## Stated exercise 1
According to the S/390 text, what size limit must a routine's code section and literal pool together stay within?
## Stated exercise 2
Reproduce the S/390 text from "The obvious disadvantage" to "significant runtime overhead.".

======== Page

To overcome these restrictions, the usual coding conventions for S/390 applications required to reserve one general purpose register to always hold the address of the start of the routine currently executing. This way, targets for branches within the routine could be expressed via immediate displacement relative to that function base register, and by placing a pool of literal constants immediately adjacent to the routine's code section, the same mechanism could be used to load literals from memory.

The obvious disadvantage of this method is that it requires the total size of a routine's code section plus its literal pool not to exceed a single page (4 KB), to ensure every address within both code and literal pool remains addressable via the function base register. When these limits are exceeded, a function has to be split into multiple fragments, each consisting of up to 4096 bytes of code and literals required by the fragment. On every branch between two different fragments, the base register has to be reloaded to point to the beginning of the current fragment. This can incur significant runtime overhead.

Fortunately, over time several extensions to the S/390 architecture were implemented that provide relief to those constraints. With the second generation of S/390 machines, starting from 1992, the relative and immediate instruction facility provided a set of instructions that allow on the one hand the use of immediate integer constants with several operations, and on the other hand the use of pc-relative addressing modes for a number of branch instructions. However, due to the requirement that the new instructions fit within the overall scheme of S/390 instruction types, these literals were limited in range. This means that only integer values in the range of -32768–32767 are allowed as immediate operands, and pc-relative branch targets can only specific a range of up to 64 KB before or after the current instruction.

================
======== Records supplied

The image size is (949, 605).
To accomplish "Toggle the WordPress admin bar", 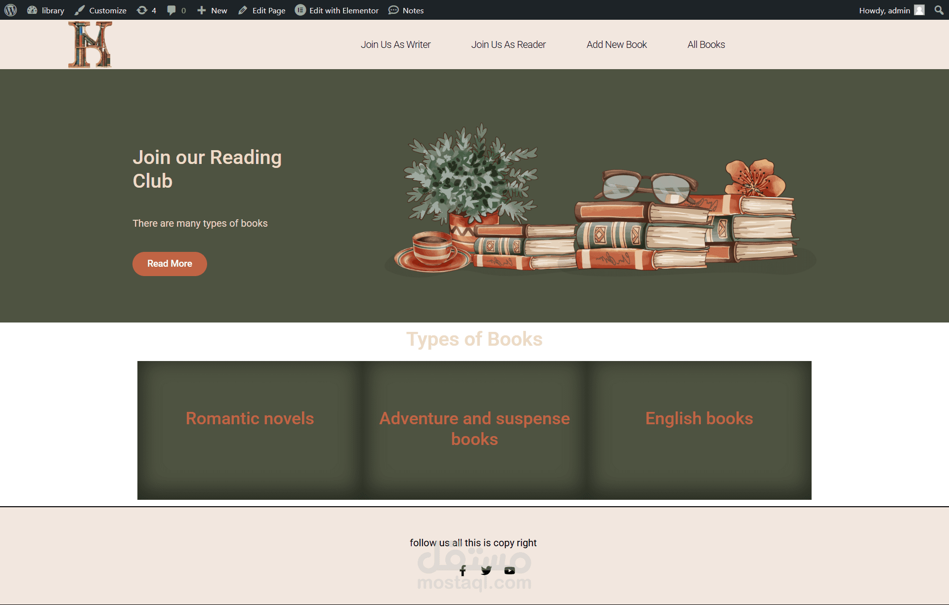I will (10, 10).
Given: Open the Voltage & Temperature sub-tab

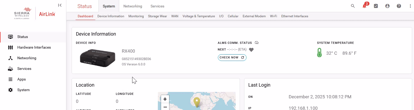Looking at the screenshot, I should click(x=199, y=16).
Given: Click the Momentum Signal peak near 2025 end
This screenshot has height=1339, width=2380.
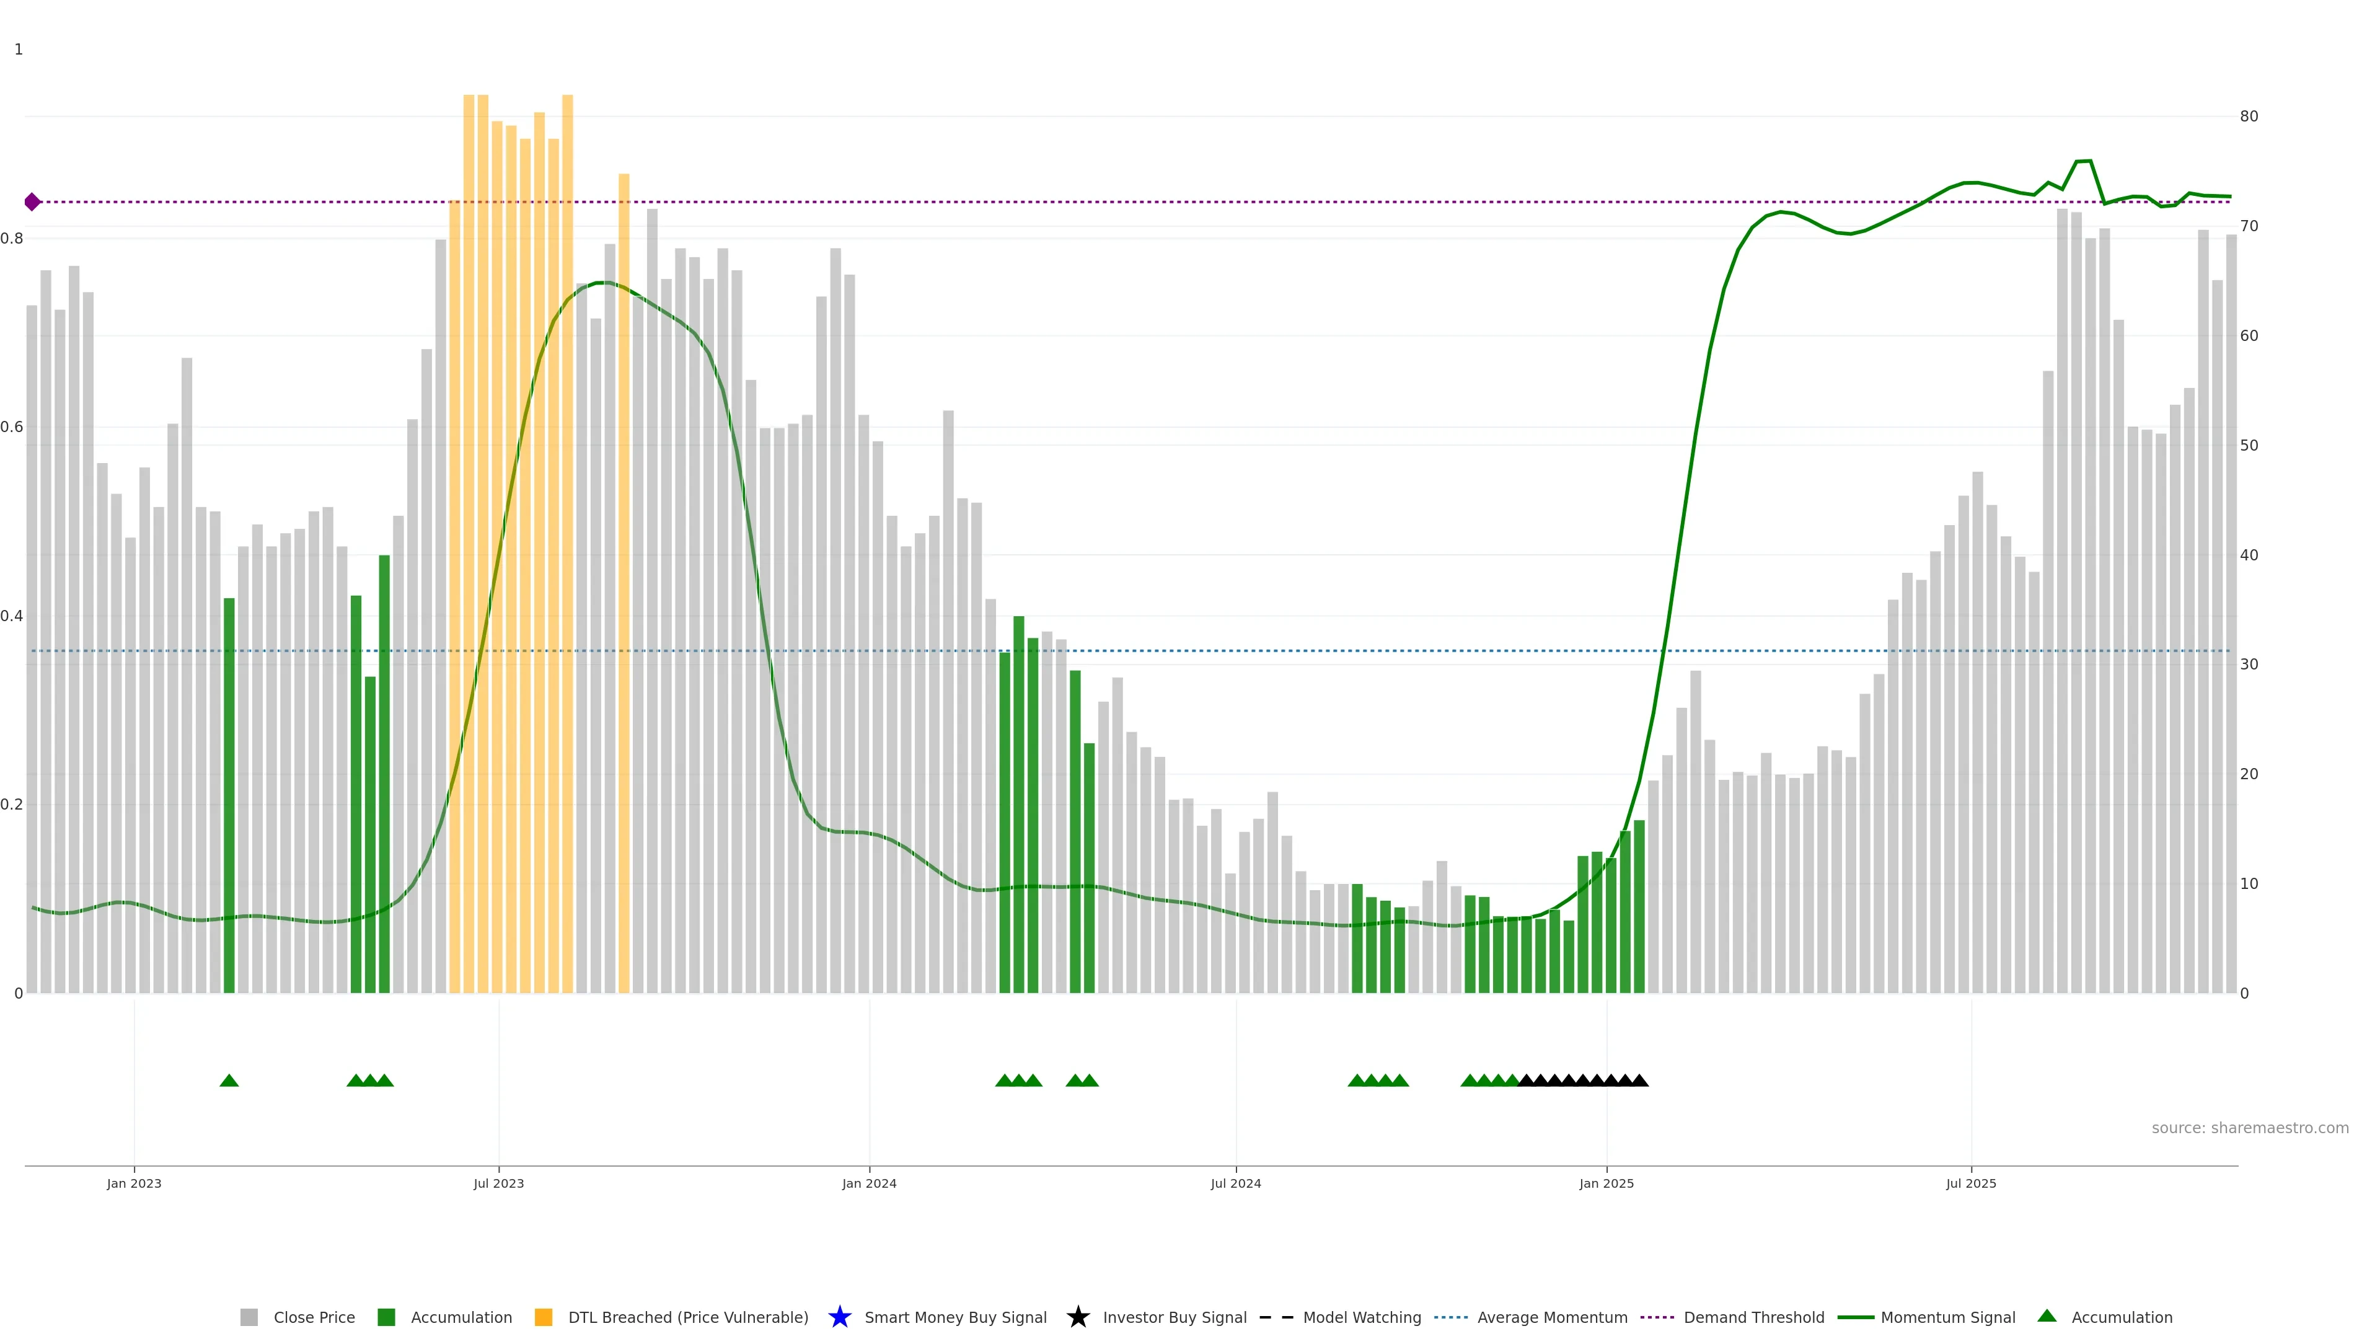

================

## Reply 1
A single page of 4 KB.

## Reply 2
The obvious disadvantage of this method is that it requires the total size of a routine's code section plus its literal pool not to exceed a single page (4 KB), to ensure every address within both code and literal pool remains addressable via the function base register. When these limits are exceeded, a function has to be split into multiple fragments, each consisting of up to 4096 bytes of code and literals required by the fragment. On every branch between two different fragments, the base register has to be reloaded to point to the beginning of the current fragment. This can incur significant runtime overhead.